Tahta uçak gövdesi yapmak için mükemmel bir malzemedir, ağırlığın dayanıklılığa oranı çeliğinkine eşittir ve buna rağmen ucuz el aletleri ile biçim alır ve şekil verilebilir. Ayrıca bolca bulunur ve ucuzdur ancak zayıf tarafı dayanımının istikrarsız olması ve ıslandığında çürümeye karşı dayanıksız olmasıdır. Yüzyıllar boyunca uçak yapma deneyimleri için ağaç ve kanvas kullanımı başarısız olmuştur çünkü yapanlar uçuş fiziğinin temellerini anlamamışlardı. Wright Flyer başarılıydı çünkü Wright kardeşler fizik kanunlarını tam olarak araştırdılar ve uçuş için yeterli kaldırma kuvvetini üretecek en hafif yapıyı tasarladılar. Havacılık dünyasının kapılarını açan olay işte bu temel mühendislik atılımıydı. Sonraki 30 yılda ağaç yapılar, bitmiş yapıya ek ağırlık getirmeden güçlendiren laminasyon ve dokuma gibi yeni tekniklerle standartları oluşturdu. Özellikle 1. Dünya Savaşında nispeten daha ucuz genel iş gücü sağlayan mobilya üreticileri ile iskelet çerçevesini kaplamak için kumaş diken kadın terziler sıklıkla uçak yapmak için işe alındılar. Po-2 ve I-15 in tahta yapısı adeta işin anahtarı olmuştu ve MiG kısmen bununla ilgilenmişti. Tahta kullanımı, Fw-190 serisinde olduğu gibi büyük pervanelerde kalıcı oldu ancak metale geçiş süreci başlamış olmasına rağmen göreceğimiz üzere tamamen oyun dışı kalmamıştı.

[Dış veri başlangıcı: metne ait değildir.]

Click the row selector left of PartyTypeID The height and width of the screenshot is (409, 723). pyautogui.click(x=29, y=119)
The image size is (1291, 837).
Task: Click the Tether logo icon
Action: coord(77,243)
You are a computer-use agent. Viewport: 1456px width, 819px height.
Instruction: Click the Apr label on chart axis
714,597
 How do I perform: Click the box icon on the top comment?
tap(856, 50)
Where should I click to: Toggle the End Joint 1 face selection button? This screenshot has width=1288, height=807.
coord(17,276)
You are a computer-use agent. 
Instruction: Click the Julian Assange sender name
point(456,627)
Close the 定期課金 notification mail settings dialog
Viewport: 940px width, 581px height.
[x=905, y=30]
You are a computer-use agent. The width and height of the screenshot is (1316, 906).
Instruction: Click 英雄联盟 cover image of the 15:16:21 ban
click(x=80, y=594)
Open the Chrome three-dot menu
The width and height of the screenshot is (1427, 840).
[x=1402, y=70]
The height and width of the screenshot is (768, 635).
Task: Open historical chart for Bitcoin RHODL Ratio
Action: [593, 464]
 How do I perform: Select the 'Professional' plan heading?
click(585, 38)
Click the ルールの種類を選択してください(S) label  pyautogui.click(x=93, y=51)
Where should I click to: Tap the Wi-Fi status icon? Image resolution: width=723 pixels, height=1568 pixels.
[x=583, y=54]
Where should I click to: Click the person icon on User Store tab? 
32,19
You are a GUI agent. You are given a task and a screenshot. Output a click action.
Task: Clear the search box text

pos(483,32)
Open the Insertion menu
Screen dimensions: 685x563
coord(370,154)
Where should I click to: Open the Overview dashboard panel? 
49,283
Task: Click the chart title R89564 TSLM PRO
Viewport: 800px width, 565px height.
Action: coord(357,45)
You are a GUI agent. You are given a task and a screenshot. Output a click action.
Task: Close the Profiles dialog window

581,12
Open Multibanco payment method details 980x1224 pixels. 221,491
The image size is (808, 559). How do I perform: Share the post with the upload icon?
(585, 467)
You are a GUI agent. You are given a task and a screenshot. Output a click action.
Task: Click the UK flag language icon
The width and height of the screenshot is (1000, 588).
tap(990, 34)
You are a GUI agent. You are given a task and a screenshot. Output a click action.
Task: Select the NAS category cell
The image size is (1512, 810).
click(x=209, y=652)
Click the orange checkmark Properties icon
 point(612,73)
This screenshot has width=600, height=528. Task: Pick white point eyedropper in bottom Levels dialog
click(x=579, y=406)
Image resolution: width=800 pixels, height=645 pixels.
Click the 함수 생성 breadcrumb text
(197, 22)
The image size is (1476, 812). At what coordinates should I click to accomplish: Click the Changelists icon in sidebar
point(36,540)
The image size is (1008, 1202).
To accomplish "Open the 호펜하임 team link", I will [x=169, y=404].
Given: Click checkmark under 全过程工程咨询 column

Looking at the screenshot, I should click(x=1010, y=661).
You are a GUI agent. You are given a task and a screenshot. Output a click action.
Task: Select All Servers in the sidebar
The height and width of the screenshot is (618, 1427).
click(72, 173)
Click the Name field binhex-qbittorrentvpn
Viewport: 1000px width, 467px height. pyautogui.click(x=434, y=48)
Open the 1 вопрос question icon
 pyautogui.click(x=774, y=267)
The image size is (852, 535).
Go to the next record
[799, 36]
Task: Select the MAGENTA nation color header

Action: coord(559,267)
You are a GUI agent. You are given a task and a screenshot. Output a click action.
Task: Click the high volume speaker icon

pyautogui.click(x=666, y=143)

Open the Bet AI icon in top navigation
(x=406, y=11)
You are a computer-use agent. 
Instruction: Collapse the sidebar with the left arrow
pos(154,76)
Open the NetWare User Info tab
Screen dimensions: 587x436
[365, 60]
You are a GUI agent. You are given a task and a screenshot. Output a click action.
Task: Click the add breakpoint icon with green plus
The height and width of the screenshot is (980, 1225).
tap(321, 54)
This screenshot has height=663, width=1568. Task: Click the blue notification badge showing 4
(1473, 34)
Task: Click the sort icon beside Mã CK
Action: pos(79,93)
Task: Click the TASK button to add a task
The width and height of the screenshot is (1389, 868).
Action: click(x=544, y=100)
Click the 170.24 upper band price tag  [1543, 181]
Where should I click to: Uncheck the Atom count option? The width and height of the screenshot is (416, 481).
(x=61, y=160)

RAF Cosford Müzesinde restore edilen bir Wellington; tam restorasyon, uçağın dövülmüş bölgelere sahip jeodezik iskeletini ve kumaş kaplamasını gösteriyor

1920 yılı metalurji ve üretim süreçlerinde gelişmelere tanık oldu. Artık çelik ve aluminyum tahtanın yerini almaya başlamıştı. “Uzay kafes sisteminde” kaynatılmış kromlu (krom + molibden (41xx)) çelik boru tahtadan bariz derecede daha güçlüydü (ve aluminyumdan da daha dayanıklı) pek fazla ağır da değildi ve neticede üretimi de ucuzdu. Oldukça etkili bir tasarım elemanıydı öyle ki örnek olarak oyundan bildiğimiz Ki-10’lar, Yak’lar, Hurricane’ler, MiG’ler, He-51’ler gibi bir çok uçakta yaygındı. Uzay kafes sisteminin kusuru, tahta veya aluminyum kafesin ağırlık yapan kumaş ile kaplanmasının gerekmesiydi. Bazı uçaklarda kanat lonjeronları için çelik kullanabilmek için farklı formüller uygulandı. IL-2 serisi ve Hs-129 ilk kez Dr. Hugo Junkers tarafından 1. Dünya Savaşında “J.1” olarak tasavvur edilen ve uygulanan çeliği hem iskelet hemde zırh için çift amaçlı kullandılar.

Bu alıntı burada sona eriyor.